**Directions for this task:** Go through the listing below and reproduce it word for word.
+ + + +
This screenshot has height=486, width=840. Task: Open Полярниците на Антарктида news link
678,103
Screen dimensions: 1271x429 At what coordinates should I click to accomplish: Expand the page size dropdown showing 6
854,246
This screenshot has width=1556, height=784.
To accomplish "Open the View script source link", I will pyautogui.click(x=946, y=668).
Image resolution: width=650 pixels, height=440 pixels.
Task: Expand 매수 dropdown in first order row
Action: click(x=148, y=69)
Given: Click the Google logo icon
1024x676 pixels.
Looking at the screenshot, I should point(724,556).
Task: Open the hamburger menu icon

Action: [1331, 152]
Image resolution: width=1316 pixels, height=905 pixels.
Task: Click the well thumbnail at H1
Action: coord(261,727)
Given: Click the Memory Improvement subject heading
+ + + +
**Task solution:**
This screenshot has height=486, width=840. Task: Open Полярниците на Антарктида news link
678,103
Screen dimensions: 1271x429 At what coordinates should I click to accomplish: Expand the page size dropdown showing 6
854,246
This screenshot has width=1556, height=784.
To accomplish "Open the View script source link", I will pyautogui.click(x=946, y=668).
Image resolution: width=650 pixels, height=440 pixels.
Task: Expand 매수 dropdown in first order row
Action: click(x=148, y=69)
Given: Click the Google logo icon
1024x676 pixels.
Looking at the screenshot, I should point(724,556).
Task: Open the hamburger menu icon

Action: [1331, 152]
Image resolution: width=1316 pixels, height=905 pixels.
Task: Click the well thumbnail at H1
Action: coord(261,727)
Given: Click the Memory Improvement subject heading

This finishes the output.